__To do__
For each line below that holds the word "sikkenscenteralson", make a copy.

Stored items from a collection:
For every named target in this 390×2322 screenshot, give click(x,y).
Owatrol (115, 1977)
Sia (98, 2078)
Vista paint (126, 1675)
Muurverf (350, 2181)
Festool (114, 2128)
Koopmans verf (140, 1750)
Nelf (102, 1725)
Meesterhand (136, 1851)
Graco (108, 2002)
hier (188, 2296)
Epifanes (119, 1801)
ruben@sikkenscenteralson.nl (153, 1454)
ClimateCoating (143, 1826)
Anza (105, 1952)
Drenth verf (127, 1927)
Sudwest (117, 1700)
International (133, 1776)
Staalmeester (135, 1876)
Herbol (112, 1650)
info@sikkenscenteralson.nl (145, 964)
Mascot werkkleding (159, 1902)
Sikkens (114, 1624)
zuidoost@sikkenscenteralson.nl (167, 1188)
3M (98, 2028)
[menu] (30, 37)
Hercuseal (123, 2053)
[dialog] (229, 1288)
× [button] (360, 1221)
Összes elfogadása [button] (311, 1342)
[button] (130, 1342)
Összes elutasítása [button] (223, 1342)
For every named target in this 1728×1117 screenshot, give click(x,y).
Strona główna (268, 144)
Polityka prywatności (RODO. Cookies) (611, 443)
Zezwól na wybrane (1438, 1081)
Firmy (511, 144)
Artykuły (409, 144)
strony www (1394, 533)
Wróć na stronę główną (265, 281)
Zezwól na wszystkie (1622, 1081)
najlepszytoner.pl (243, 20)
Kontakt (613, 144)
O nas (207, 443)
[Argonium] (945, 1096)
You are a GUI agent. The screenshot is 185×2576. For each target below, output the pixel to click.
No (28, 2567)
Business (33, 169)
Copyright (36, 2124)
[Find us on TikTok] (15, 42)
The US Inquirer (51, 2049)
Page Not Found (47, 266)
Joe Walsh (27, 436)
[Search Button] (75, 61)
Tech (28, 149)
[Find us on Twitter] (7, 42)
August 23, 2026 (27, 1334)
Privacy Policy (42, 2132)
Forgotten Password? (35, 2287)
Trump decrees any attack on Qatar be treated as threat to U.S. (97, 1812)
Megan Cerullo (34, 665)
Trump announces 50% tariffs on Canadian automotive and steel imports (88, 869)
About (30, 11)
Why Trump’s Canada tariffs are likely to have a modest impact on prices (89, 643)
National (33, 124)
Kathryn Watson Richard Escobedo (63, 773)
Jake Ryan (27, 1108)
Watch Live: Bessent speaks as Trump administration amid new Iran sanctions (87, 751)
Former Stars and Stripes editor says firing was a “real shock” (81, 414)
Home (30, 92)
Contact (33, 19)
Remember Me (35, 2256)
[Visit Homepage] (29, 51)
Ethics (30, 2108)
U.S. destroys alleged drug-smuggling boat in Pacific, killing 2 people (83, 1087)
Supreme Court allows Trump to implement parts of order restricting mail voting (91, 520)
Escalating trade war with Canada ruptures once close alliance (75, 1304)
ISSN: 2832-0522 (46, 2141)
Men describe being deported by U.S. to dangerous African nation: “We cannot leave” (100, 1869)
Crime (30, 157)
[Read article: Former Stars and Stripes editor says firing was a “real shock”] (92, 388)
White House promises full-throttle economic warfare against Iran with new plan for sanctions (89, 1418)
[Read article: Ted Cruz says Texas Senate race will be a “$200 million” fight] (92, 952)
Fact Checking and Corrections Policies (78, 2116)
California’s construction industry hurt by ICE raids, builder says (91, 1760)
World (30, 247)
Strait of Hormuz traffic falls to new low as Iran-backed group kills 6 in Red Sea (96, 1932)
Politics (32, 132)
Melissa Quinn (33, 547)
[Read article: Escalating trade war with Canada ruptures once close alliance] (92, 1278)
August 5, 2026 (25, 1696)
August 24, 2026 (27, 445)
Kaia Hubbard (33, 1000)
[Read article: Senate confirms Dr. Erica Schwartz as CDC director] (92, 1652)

__Solved problem__
ruben@sikkenscenteralson.nl (153, 1454)
info@sikkenscenteralson.nl (145, 964)
zuidoost@sikkenscenteralson.nl (167, 1188)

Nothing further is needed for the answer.